Kadek Suartaya. (BP/Istimewa)

Oleh Kadek Suartaya

Karna adalah tokoh penting dalam epos Mahabharata. Dalam tuturan pewayangan Jawa dan Bali, tokoh ini adalah pendukung utama pihak Korawa, lawan dari Pandawa. Karna digambarkan sebagai loyalis sejati Duryadana. Maklum, jabatan yang dihadiahi pimpiman Korawa itulah mengangkat derajat Karna bermahkota raja di Awangga, wilayah kerajaan Hastinapura.

Sebelumnya, Karna hanya dikenal sebagai rakyat rendahan, anak seorang kusir kereta yang kerap dilecehkan. Namun keperkasaan dan keberanian yang ditunjukkan Karna, dimanfaatkan dengan jeli oleh Duryadana. Jabatan tinggi, tunjangan fasilitas dan segala kemewahan duniawi yang memabukkan Karna, menjadikannya angkuh dan sombong. Sikap dan kehidupannya kontroversial.

Penonton sendratari kolosal Pesta Kesenian Bali (PKB) yang lakonnya mengacu pada wiracerita Mahabharata, sangat mengenal tokoh Karna. Sekitar tahun 1980-an hingga pertengahan 1990-an, pementasan sendratari yang dibawakan ASTI/STSI (kini ISI Denpasar) dan juga yang dipergelarkan Kokar/SMKI (kini SMK Negeri 3 Sukawati), digandrungi masyarakat penonton dengan kehadiran figur tokoh Karna, selain satria tangguh Bima dan si licik Sakuni (Bali: Sengkuni).

Keangkuhan karakter Karna pada era kejayaan sendratari PKB itu dibawakan penuh penghayatan oleh seniman tari I Nyoman Suarsa. Gaya berdirinya dengan tangan bersidekap, kepala agak mendongak sombong disertai ekspresi yang ketus hingga kini masih dikenang pencinta seni pertunjukan Bali.

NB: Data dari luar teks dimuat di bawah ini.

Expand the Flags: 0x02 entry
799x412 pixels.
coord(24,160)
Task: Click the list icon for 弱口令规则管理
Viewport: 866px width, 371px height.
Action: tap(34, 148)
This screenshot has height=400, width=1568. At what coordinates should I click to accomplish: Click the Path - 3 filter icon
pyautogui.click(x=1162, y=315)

Lakon seni pentas yang menghadirkan tokoh Karna sudah banyak dituturkan dalam seni pedalangan Bali. Para dalang wayang kulit Desa Sukawati, dari dalang tahun 1950-1980 seperti I Nyoman Granyam, I Ketut Madra, I Wayan Wija hingga generasi dalang belakangan seperti I Made Juanda, I Wayan Mardika, dan Bagus Natya, begitu familiar dengan lakon berfokus pada tokoh Karna.

Baca juga:  Efektivitas Pembukaan Pariwisata Bali

Terutama yang paling sering disuguhkan ke hadapan penonton adalah perang tanding antara Arjuna versus Karna. Dalang Bagus Natya, misalnya, keluar sebagai juara I Lomba Dalang Remaja PKB 2013 dengan menyajikan gugurnya Karna oleh sejata pamungkas Arjuna di medan peperangan Kuruksetra.

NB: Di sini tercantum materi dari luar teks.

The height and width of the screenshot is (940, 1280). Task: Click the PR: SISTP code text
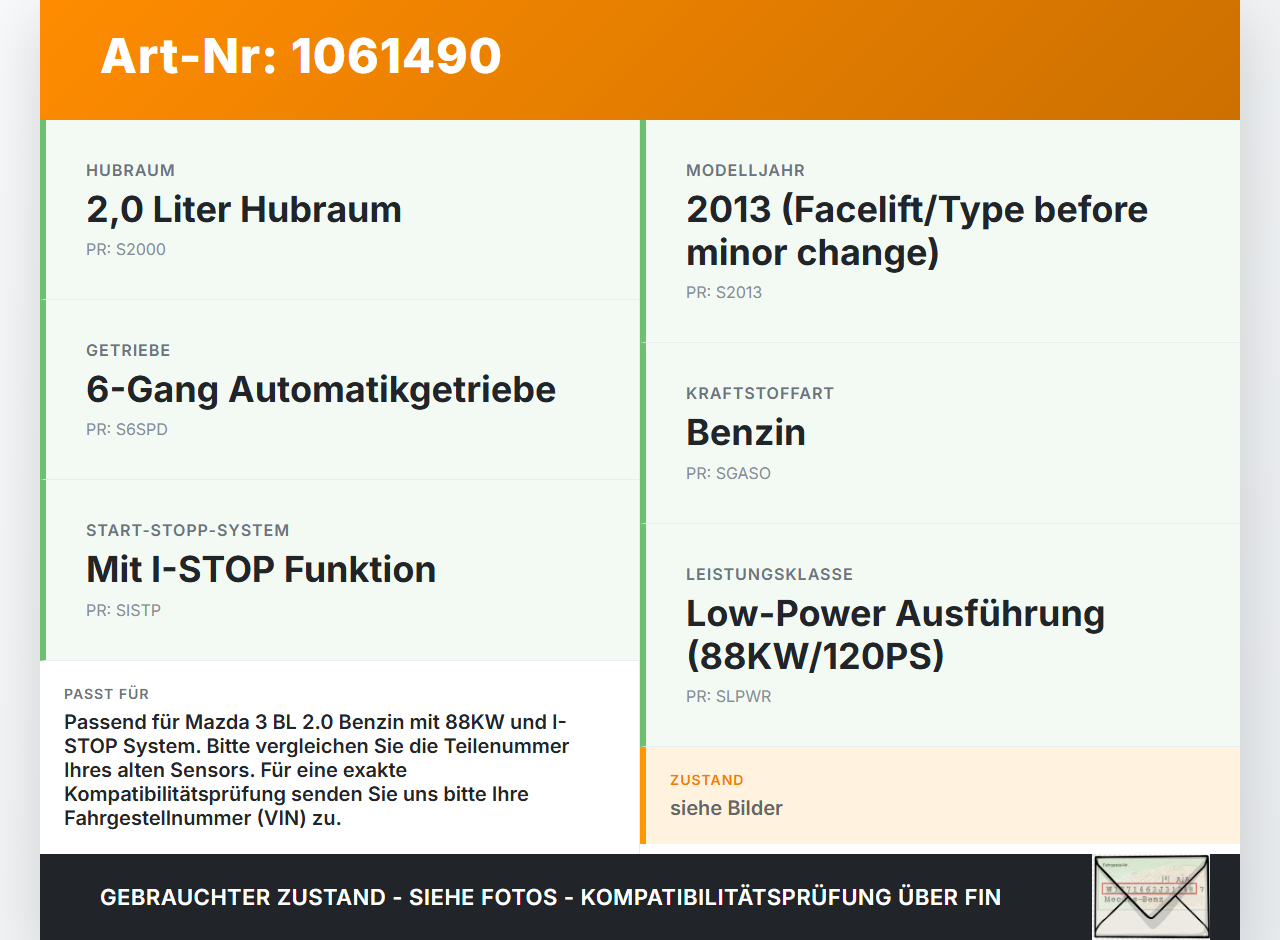click(124, 610)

Kematian Karna dalam perang saudara Bharatayuda itu memang memiliki persyaratan dramatik untuk dipentaskan. Sebagai panglima perang atas penugasan dari Duryadana, Karna menunjukkan totalitas dan balas budinya. Karna meminta Salya sebagai pengendali kereta perangnya. Sedangkan Arjuna tetap dengan setia ditemani oleh Kresna. Dalam peperangan yang berlangsung sengit itu, Karna tak kalah unggul dari Arjuna. Sial, ketika roda kereta Karna terjerembab pada kubangan lumpur, pertanda kekalahan menghampirinya. Ketika Karna lengah, turun melongok roda keretanya, Arjuna dengan sigap melepas anak panahnya menghujam tubuh Karna dan tewas. Penonton wayang sering secara khusus menyimak adegan ini. Adegan perang Karna vs Arjuna ini memerlukan keterampilkan tinggi dan tenaga ekstra bagi para dalang wayang kulit Bali.

Jagat seni pertunjukan yang mengisahkan salah satu perang dahsyat di tegal Kuruksetra itu juga pernah digarap beberapa kali dalam ungkapan palegongan, yaitu tari kembangan berorientasi dari tari klasik Legong. ‘’Adipati Awangga’’ (1987) adalah tari palegongan karya I Wayan Dibia menggambarkan lakon masyhur itu dalam idiom estetika koreografi abstrak simbolik sarat nuansa naratif-ekspresif. Sementara itu, melalui titik pijak lakon yang sama, pada tahun 1989 muncul ‘’Satya Brasta’’ karya I Nyoman Cerita dalam ungkapan tari kreasi dibawakan sejumlah penari pria. Menggunakan properti tari inovatif seperti pajeng-tombak, kipas besar-gada, dan anak panah, hingga kini tari ini masih sering dipentaskan dalam berbagai kesempatan.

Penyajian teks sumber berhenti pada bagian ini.